The Centre’s refusal to extend the accusing finger pointed at the RSS and BJP to a punitive political conclusion may be the object of initial ridicule. In the short run it may even embolden hotheads into imagining that the fear of a Hindu backlash has thwarted a fresh bout of prosecutions and bans — the RSS was banned by the Rao government immediately after the demolition but this was lifted by the Bahri Commission review six months later. In the coming days we are certainly going to hear a lot of unrepentant noises from a section of the Sangh Parivar, particularly the VHP.
However, while the Centre may have based its passivity on the need to prevent Hindu nationalism from re-acquiring a united face, there is a more awkward reality the BJP and RSS must come to acknowledge.
In hindsight, L.K. Advani’s famous assertion in 1990 that the Ayodhya movement will be the “biggest mass mobilisation” of independent India turned out to be almost prescient. The movement to right a historical wrong shook India, redrew the contours of electoral politics and destroyed the Congress’ monopoly over political power. Yet, this spectacular Hindu upsurge had a definite context. To many, particularly in the rural Hindi heartland, it was an outpouring of simple religiosity — the need to give back to Lord Ram his imagined janmasthan in Ayodhya — tempered by the clever symbolism of Ram shilan, rath yatra and kar seva. To others, it was a simple expression of Hindu pride — “garv se kaho hum Hindu hain.” To a third group, the so-called “political Hindus”, it was a movement to roll back the frontiers of the Nehruvian consensus. Its Hindutva — the first time this term acquired a meaningful political currency — lay in forcing agnostic secularism into acknowledging the Hindu basis of nationhood.
Individually, none of these diverse currents had the ability to shape the political agenda. It was the grand (and expedient) coalition of the three that made Ayodhya the dominant theme of Indian politics for a decade.
It is, however, equally important to remember the wider social and political environment that nurtured the Ayodhya movement. The late 1980s were marked by the growing realisation that India’s experiments in socialism had reached a crisis point. The domestic economy was in crisis and riddled with corruption, nepotism, shortages and over-regulation; opportunities for individual and collective self-improvement were hard to come by; and the new age promised by Rajiv Gandhi was soured by Shah Bano, Bofors and Quattrocchi. It was this wider existential dejection that gave the Ayodhya movement its fillip. It encapsulated protest, millenarianism and modernity under one roof; simultaneously, it was an upsurge born of the frustrations of prolonged defeat.

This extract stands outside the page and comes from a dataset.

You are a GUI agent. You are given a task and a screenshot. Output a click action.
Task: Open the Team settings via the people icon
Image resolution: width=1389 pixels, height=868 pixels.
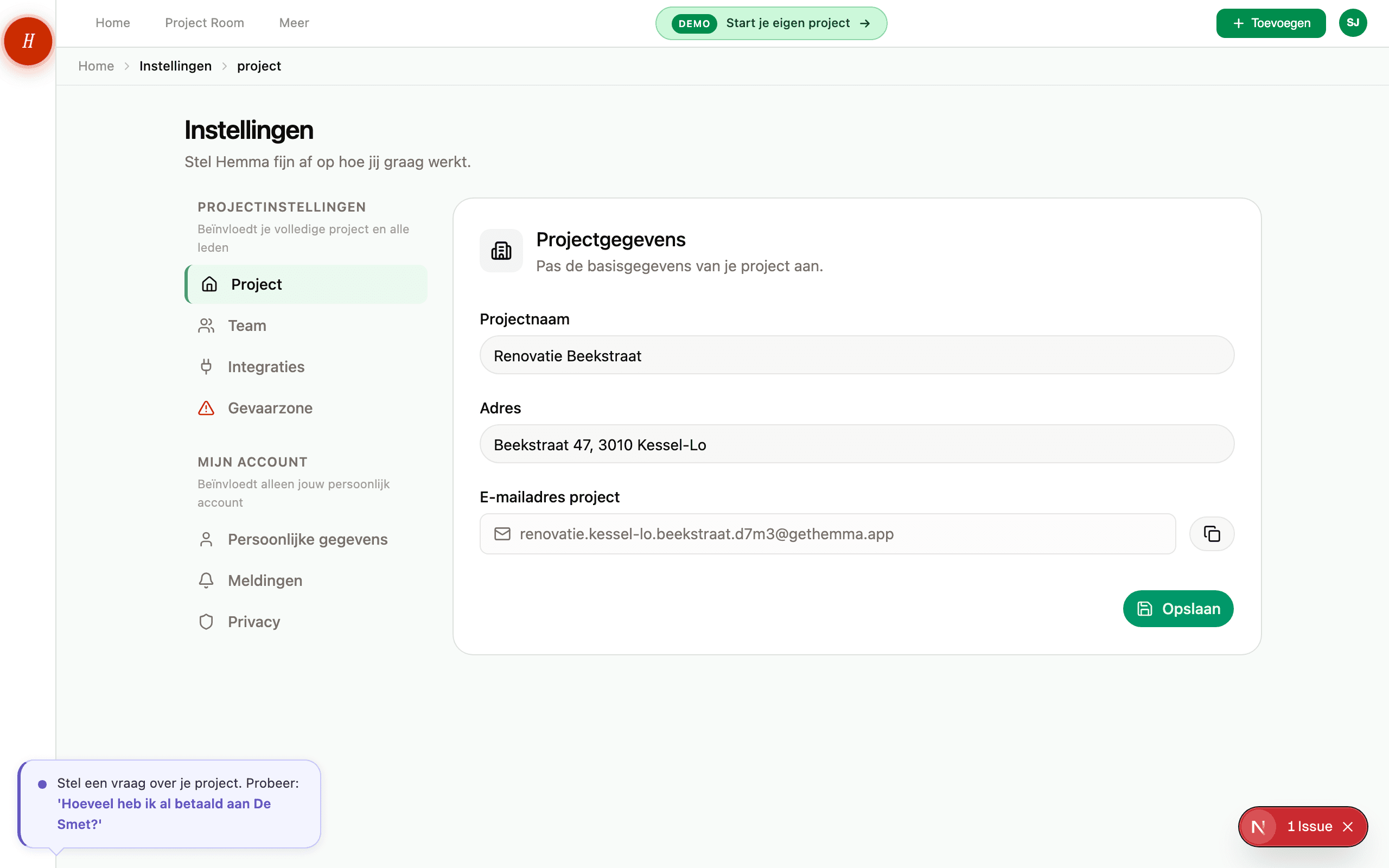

Now, 17 years later, India is a changed place. The sense of defeat has given way to a new optimism centred on expanding opportunities. The beleaguered Hindu of 1992 is now the self-confident Hindu of 2007, confident that India can make a mark in the world. The root causes of the Ayodhya explosion no longer exists. It has been replaced by a new headiness, a new brashness, a new impatience and even a new nationalism. The sons and daughters of the very Hindus who celebrated December 6, 1992, by distributing mithai and then voting the BJP into power in 1998 today recoil in horror at the images of frenzied kar sevaks tearing down an old monument. A generational change has witnessed a shift in mentalities brought about by concentrated economic growth, sustained global exposure and the slow disintegration of the joint family. The slogans which inspired an earlier generation don’t gel with those who reached political maturity after 1992.
In their own way both Atal Bihari Vajpayee and Advani recognised this and attempted to reinvent the BJP. Two general election defeats have, however, rekindled the ambitions of those who are unfamiliar with the 21st century and most at home in their own little ghettos. There is a tussle in the BJP between those who want to leave Ayodhya to history and those who want to relive the past in the present. Liberhan’s report may force a decision. Let us hope it will be a choice grounded in reality.